Idle hands, Part I

For Dubai, avoiding recession may mean preventing an exodus of human as well as financial capital, Part I.
February 17, 2009 1:31 by Ian Munroe
Such announcements have focused on middle- and upper-level staff. But it would be naive to think that the 700,000 or so migrant construction workers at the lower end of the job market, who are piecing together half-formed buildings all over the seven emirates, will be unaffected by a wave of layoffs higher up the chain of command.
Mark Blanksby, a lawyer at Clyde & Co.’s construction practice in Dubai, says the newly jobless span the pay scale. “I know of a large number of people being laid off at all levels” he says, “from laborers up to senior executives.” Blanksby has also been fielding a growing number of calls from developers and contractors paralyzed by the credit crunch, suggesting the emirate’s troubled real estate industry may continue deteriorating. “It’s going to be a very harsh six months,” he adds, “with a lot of contractors realizing that the owners they have entered into contracts with lack the funding to pay for their projects.”

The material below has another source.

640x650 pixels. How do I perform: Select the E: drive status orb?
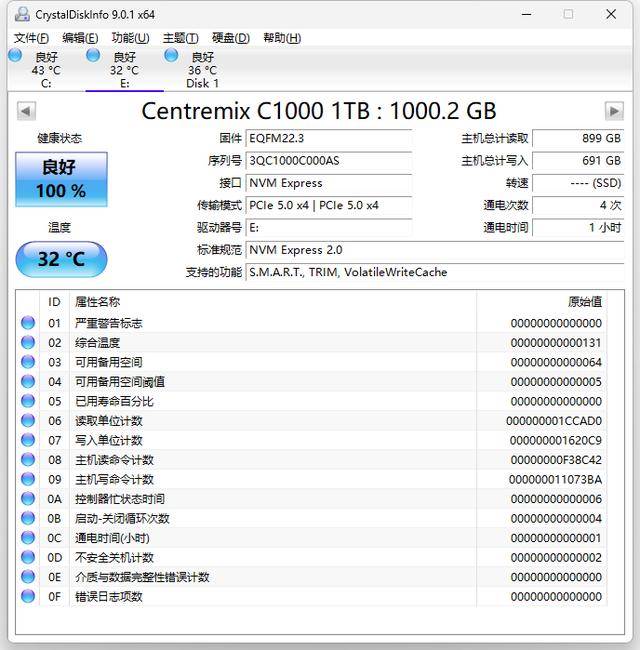coord(93,56)
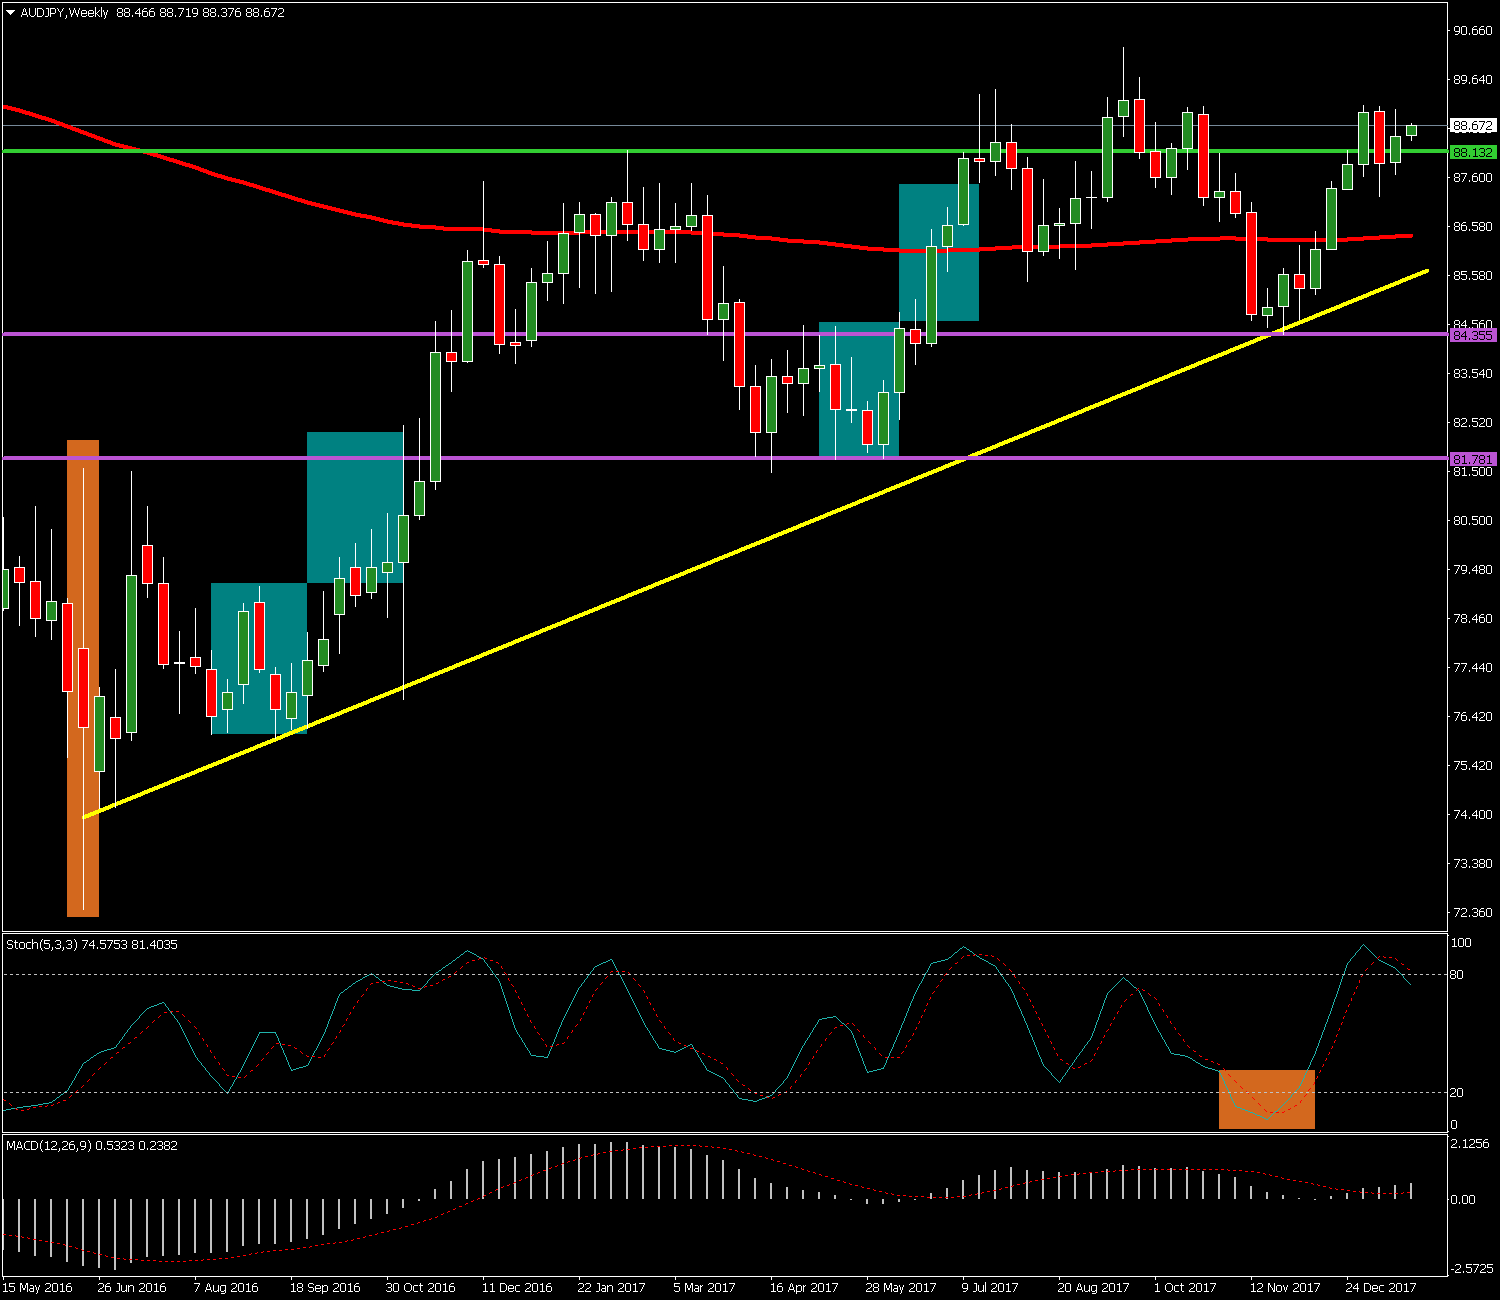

Real estate isn’t the only area feeling the weight of a global crisis. The local financial and banking sectors, among others, have been dispatching employees. And as segments of the emirate’s economy stumble, workers across the job market are starting to worry that they’ll get caught up in the downturn and sent packing.
About 40 percent of the UAE’s workforce is made up of Indian nationals. One of them is KV Shamsudheen, who runs a local welfare trust and offers financial advice to his compatriots in the GCC on a weekly radio show. Lately, he says most of the complaints he has been receiving are from low- and middle-income workers who are afraid of losing their job, and who fear they’ll be left unable to repay loans they have used to make ends meet as the Gulf has become a more expensive place to live. “I’m getting calls from Saudi Arabia, Oman, Bahrain, Kuwait,” he says. “But the situation is worse in Dubai, [the] cost of living is highest in Dubai.”